Suddenly, a nurse said that wouldn't be necessary, and wheeled in a tiny bassinet.  Inside was our little boy, just like the day we delivered him--as if they had been keeping him in cold storage or something.  

Seeing Carpenter practically frozen, but otherwise as I remembered him, I was completely conflicted.  I was scared for him, wondering why they had kept him, but so excited to get to hold him once again.  Mike immediately pulled out his camera, and so did my cousin Laurin, and they both started snapping like paparazzi. 

Just as they started photographing, I was moved to another room.  They wheeled me through hallways and strange rooms, and finally through what seemed to be an operating room.  A man there rolled his eyes at me and huffed.  But we didn't stop there.  They wheeled me into the next room and left me there. 

I was alone in this room for while, wondering what was happening, when finally my mom and friend Emily were shown in.  We all sat in silence as the doctor hooked me up to a very technical-looking machine.  It turned out to be an ultrasound machine, but instead of seeing grainy black-and-white photos, I saw my little M, clear as if right beside me. 

Mike came in just as they turned on the ultrasound, and said that they had taken away Carpenter.  I prayed that he had gotten cute new photos, but he said the nurse had acted strange, and had said they could only put him in one pose, and take as many pictures as they wanted in that pose.  So, we basically had nothing new.

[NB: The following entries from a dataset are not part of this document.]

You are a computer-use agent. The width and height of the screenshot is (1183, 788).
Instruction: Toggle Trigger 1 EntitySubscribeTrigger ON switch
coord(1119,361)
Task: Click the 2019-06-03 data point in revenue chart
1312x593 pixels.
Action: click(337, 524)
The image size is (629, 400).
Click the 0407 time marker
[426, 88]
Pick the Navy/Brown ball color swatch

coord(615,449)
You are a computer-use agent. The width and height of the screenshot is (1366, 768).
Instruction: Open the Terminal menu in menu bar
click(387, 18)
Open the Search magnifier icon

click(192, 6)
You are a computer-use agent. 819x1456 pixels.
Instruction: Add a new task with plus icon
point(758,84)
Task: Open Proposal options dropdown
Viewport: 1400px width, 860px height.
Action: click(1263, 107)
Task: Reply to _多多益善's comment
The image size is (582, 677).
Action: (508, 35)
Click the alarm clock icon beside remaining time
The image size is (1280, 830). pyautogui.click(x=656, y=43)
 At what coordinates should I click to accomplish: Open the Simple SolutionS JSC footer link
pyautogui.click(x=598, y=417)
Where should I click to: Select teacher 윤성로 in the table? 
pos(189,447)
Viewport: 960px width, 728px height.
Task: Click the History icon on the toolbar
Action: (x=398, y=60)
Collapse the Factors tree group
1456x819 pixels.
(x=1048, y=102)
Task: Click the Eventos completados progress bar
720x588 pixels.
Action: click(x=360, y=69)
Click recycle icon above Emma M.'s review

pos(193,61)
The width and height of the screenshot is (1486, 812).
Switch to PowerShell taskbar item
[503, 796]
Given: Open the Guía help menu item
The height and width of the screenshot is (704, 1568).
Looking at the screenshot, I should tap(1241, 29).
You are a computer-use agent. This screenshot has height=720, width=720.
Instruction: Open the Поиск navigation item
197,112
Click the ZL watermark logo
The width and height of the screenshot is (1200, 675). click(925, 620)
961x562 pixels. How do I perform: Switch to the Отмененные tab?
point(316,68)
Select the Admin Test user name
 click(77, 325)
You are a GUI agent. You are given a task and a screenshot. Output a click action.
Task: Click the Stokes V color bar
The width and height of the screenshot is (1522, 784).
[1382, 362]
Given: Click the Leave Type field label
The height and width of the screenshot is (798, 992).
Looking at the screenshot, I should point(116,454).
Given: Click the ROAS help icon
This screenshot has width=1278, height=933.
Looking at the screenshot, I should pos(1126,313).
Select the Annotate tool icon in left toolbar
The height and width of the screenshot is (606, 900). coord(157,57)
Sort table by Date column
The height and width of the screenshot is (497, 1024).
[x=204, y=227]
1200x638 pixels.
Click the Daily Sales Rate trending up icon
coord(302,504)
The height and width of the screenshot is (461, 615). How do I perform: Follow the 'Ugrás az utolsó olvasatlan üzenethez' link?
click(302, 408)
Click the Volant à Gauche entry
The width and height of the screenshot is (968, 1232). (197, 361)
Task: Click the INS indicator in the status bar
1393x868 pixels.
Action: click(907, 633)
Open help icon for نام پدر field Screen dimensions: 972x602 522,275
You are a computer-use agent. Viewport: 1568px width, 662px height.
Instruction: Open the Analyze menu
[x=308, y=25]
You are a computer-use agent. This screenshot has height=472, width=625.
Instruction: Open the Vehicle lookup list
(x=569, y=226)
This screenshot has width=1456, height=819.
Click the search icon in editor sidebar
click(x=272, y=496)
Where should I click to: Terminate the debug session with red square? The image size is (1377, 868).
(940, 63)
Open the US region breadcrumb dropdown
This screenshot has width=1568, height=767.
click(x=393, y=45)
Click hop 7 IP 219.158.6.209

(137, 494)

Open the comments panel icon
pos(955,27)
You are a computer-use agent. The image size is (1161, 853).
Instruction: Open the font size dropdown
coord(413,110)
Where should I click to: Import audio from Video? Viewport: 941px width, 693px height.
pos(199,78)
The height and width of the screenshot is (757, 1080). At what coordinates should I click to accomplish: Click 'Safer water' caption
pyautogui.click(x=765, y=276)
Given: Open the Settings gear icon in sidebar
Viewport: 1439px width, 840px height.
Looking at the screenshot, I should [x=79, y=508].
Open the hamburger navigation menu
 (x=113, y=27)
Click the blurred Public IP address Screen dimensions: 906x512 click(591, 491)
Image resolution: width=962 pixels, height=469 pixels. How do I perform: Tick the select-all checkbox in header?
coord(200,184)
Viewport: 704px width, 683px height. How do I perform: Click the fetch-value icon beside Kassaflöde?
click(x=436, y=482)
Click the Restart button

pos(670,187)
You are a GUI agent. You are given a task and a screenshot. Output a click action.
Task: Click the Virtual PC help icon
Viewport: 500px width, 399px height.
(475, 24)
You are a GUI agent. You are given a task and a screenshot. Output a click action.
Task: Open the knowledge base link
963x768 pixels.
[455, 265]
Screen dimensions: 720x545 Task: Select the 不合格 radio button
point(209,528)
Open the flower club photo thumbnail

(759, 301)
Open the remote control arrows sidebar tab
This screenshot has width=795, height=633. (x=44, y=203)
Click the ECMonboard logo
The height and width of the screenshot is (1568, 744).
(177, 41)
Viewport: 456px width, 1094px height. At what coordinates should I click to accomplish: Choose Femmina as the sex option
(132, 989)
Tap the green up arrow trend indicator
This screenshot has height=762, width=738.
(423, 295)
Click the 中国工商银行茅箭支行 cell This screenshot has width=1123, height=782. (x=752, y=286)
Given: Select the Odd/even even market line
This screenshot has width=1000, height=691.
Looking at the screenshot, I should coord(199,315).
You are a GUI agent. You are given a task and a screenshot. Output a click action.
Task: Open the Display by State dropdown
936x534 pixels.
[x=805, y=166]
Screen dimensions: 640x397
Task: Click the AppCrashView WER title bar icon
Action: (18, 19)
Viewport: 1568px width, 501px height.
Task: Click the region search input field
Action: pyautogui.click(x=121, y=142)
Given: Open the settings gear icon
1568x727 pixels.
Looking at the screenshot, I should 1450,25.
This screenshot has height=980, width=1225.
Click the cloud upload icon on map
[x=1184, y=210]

With that huge disappointment aside, the doctor flipped a switch, and suddenly we heard M's heartbeat.  The doctor walked us through what we were seeing on the ultrasound and told us that M was measuring big--3.2lbs!  We were all relieved to hear that.  But he also told us we still weren't able to determine gender. 

And that's when I woke up.

I woke up in a horrible panic, grabbing my stomach.  When I realized all was fine, I patted little M and promised that I would make more of an effort to connect--I would try not to be so numb and distant.  I have been a scared Mommy--and that has lead me to be a forgetting Mommy.  And I am so terribly sorry.  I will try to do better.